The president of the United StatesS, Donald Trump, hoped on Wednesday new reciprocal tariffrisking cost increases and probably causing reprisals from all parties.
The details of the tariff planscalled by Trump as “United States Liberation Day”they were still being formulated before an advertisement ceremony in the White House Roses program scheduled for the 4 PM, Eastern time (2000 GMT).
The new tariffs will take effect immediately after Trump announced them, while a 25% separate global tariff on car imports will enter into force on April 3.
Trump has said that his reciprocal tariff plans are a measure to match the generally lower tariff rates in the United States with those charged by other countries and counteract their non -tariff barriers that disadvantage US exports.

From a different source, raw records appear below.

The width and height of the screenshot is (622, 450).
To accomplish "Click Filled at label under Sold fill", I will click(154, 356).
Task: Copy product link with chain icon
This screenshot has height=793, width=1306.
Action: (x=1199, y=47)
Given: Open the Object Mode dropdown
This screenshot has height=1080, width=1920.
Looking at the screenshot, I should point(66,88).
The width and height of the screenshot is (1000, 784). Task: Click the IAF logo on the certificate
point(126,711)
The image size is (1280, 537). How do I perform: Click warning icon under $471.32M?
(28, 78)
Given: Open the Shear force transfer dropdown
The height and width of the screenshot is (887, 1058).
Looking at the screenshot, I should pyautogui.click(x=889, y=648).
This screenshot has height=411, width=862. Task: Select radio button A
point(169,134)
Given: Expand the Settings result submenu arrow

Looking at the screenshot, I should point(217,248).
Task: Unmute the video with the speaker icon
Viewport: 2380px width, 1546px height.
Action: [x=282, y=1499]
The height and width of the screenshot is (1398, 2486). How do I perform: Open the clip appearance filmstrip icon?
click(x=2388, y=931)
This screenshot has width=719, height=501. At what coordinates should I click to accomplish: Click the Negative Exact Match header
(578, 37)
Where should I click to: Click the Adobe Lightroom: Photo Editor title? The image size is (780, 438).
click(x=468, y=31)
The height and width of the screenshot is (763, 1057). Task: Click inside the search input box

But the tariff format was not clear amid reports that Trump was considering a 20%universal tariff.
Taxp -planned taxes They will be negative for all, said the president of the European Central Bank, Christine Lagarde.
“It will be negative throughout the world and the density and the durability of the impact will vary according to the scope, the products to which it is directed, its duration and if there are negotiations or not,” he said in an interview on the Irish radio Newstalk.
While a nervous world was waiting for details of the tariff plans, the actions backed on Wednesday, while gold, an active refuge, remained near historical maximums.
“I don’t remember a situation in which there were so much at stake and, nevertheless, the result was so unpredictable “Steve Sosnick, Straight Chief of Interactive Brokers, said. “The devil will be in details and nobody knows them.”
In all sectors, from cars to sea transport of goods, luxury goods and more, business leaders waited to see what would affect them, even more so because Trump has invoked powers emergency to add quickly, and occasionally retract and restore tariffs.
“Decisions cannot be made important about the supply chain when the rules of the game change constantly “, Peter Sand, chief analyst of the Xeneta freight pricing platform, said.
A former commercial official of Trump’s first mandate told Reuters that Trump was more likely to impose integral tariffs on individual countries at somewhat lower levels.
The former official added that the number of countries facing these tariffs would probably exceed approximately 15 nations in which Treasury Secretary Scott Besent above that the administration was focused due to its high commercial surpluses with the United States.